Ehwerhemuepha Louis, Danioko Sidy, Verma Shiva, Marano Rachel, Feaster William, Taraman Sharief, Moreno Tatiana, Zheng Jianwei, Yaghmaei Ehsan, Chang Anthony
Children's Hospital of Orange County, Orange, CA, 92868, United States.
Schmid College of Science, Chapman University, Orange, CA, 92866, United States.
Intell Based Med. 2021;5:100030. doi: 10.1016/j.ibmed.2021.100030. Epub 2021 Mar 17.
Cardiovascular and other circulatory system diseases have been implicated in the severity of COVID-19 in adults. This study provides a super learner ensemble of models for predicting COVID-19 severity among these patients.
The COVID-19 Dataset of the Cerner Real-World Data was used for this study. Data on adult patients (18 years or older) with cardiovascular diseases between 2017 and 2019 were retrieved and a total of 13 of these conditions were identified. Among these patients, 33,042 admitted with positive diagnoses for COVID-19 between March 2020 and June 2020 (from 59 hospitals) were identified and selected for this study. A total of 14 statistical and machine learning models were developed and combined into a more powerful super learning model for predicting COVID-19 severity on admission to the hospital.

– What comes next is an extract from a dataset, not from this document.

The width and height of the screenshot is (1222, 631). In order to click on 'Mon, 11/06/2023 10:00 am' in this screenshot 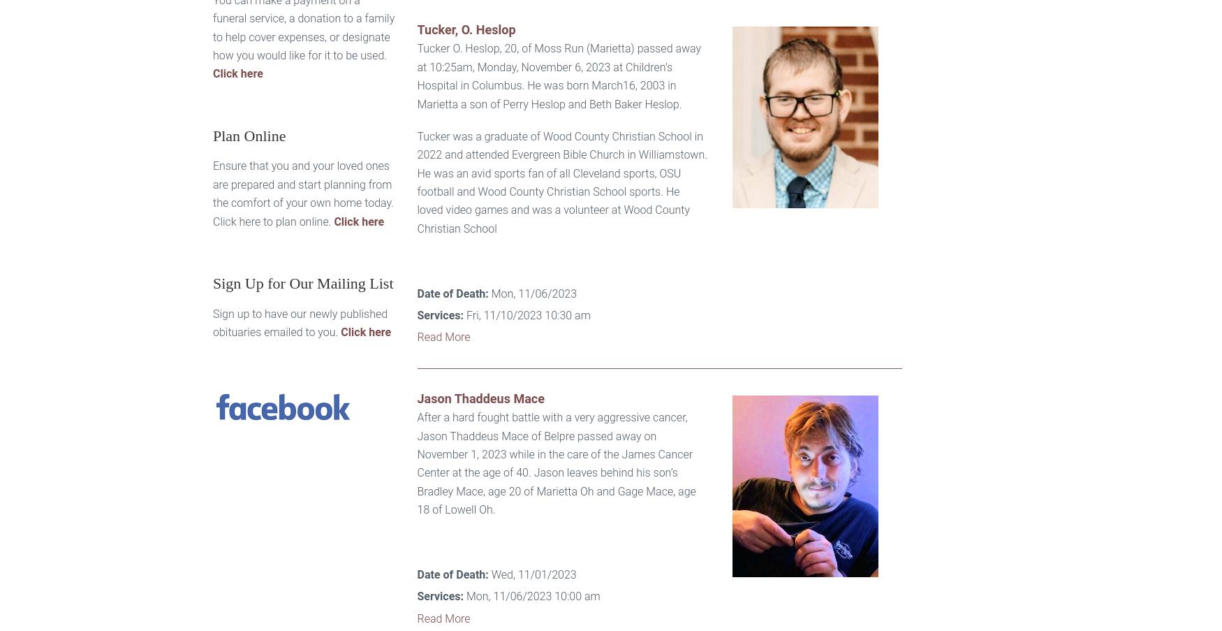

LASSO regression, a full extreme gradient boosting model with tree depth of 2, and a full logistic regression model were the most predictive with cross-validated AUROCs of 0.7964, 0.7961, and 0.7958 respectively. The resulting super learner ensemble model had a cross validated AUROC of 0.8006 (range: 0.7814, 0.8163). The unbiased AUROC of the super learner model on an independent test set was 0.8057 (95% CI: 0.7954, 0.8159).
Highly predictive models can be built to predict COVID-19 severity of patients with cardiovascular and other circulatory conditions. Super learning ensembles will improve individual and classical ensemble models significantly.
心血管及其他循环系统疾病与成人 COVID-19 的严重程度有关。本研究提供了一组超级学习模型,用于预测这些患者中 COVID-19 的严重程度。
本研究使用了 Cerner 真实世界数据中的 COVID-19 数据集。检索了 2017 年至 2019 年患有心血管疾病的成年患者(18 岁及以上)的数据,共确定了 13 种此类病症。在这些患者中,确定并选择了 2020 年 3 月至 2020 年 6 月期间因 COVID-19 阳性诊断入院的 33042 名患者(来自 59 家医院)进行本研究。共开发了 14 种统计和机器学习模型,并将其组合成一个更强大的超级学习模型,用于预测患者入院时 COVID-19 的严重程度。
套索回归、树深度为 2 的完整极端梯度提升模型和完整逻辑回归模型的预测能力最强,交叉验证的曲线下面积(AUROC)分别为 0.7964、0.7961 和 0.7958。所得的超级学习集成模型的交叉验证 AUROC 为 0.8006(范围:0.7814,0.8163)。超级学习模型在独立测试集上的无偏 AUROC 为 0.8057(95%置信区间:0.7954,0.8159)。
可以构建高度预测性的模型来预测患有心血管和其他循环系统疾病患者的 COVID-19 严重程度。超级学习集成将显著改进个体模型和经典集成模型。